怖いシーンはほとんどなく、残酷描写も極めて少なく、「やった!」という展開も驚きではないものの、エイプリル・フールには十分なエンターテイメント性があります。それは主に、ジャンルへの造詣が深く、それを巧みに利用しながらも茶化しているからです。この映画は2008年にリメイクされました。当時は古典的なスラッシャー映画のリメイクが盛んだった時代ですが、ストーリーは刷新され、どんでん返しはそのままに、オリジナル作品の長年の人気を支えてきたレトロな魅力は失われてしまいました。

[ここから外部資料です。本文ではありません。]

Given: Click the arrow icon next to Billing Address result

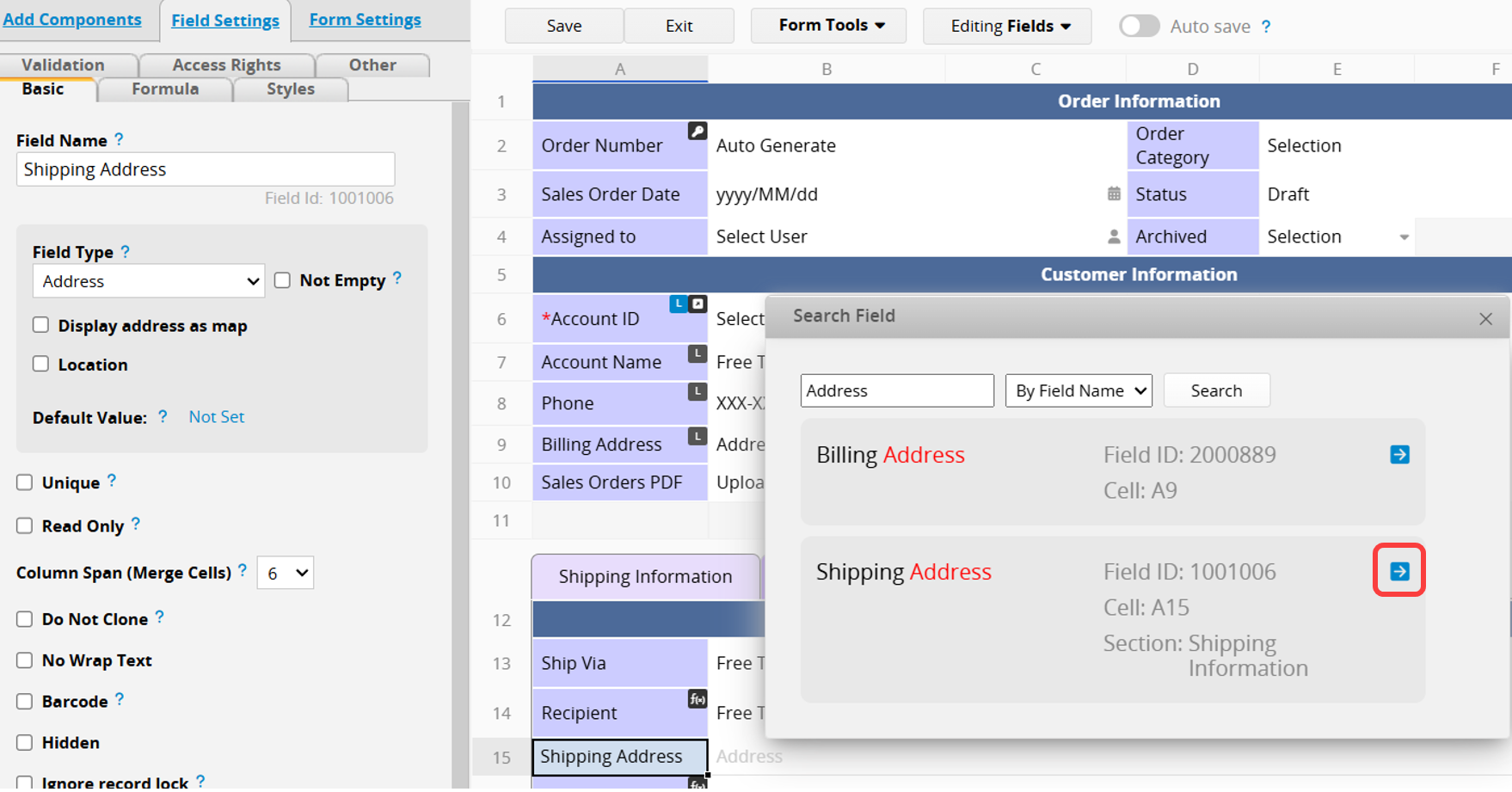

さらに、フォアマンの、実際には二役ではない二役を演じる演技は、他に類を見ないほど素晴らしい。スティールも、やや単調なキャラクターに誠実さを吹き込み、キットに何が起こっているのか理解しようと叫びながらも、彼女を応援したくなるような演技を披露している。最後のシーンでは、登場人物がカメラ目線で、同じように騙された観客がいるかどうか確認する場面があり、これは素晴らしい締めくくりとなっている。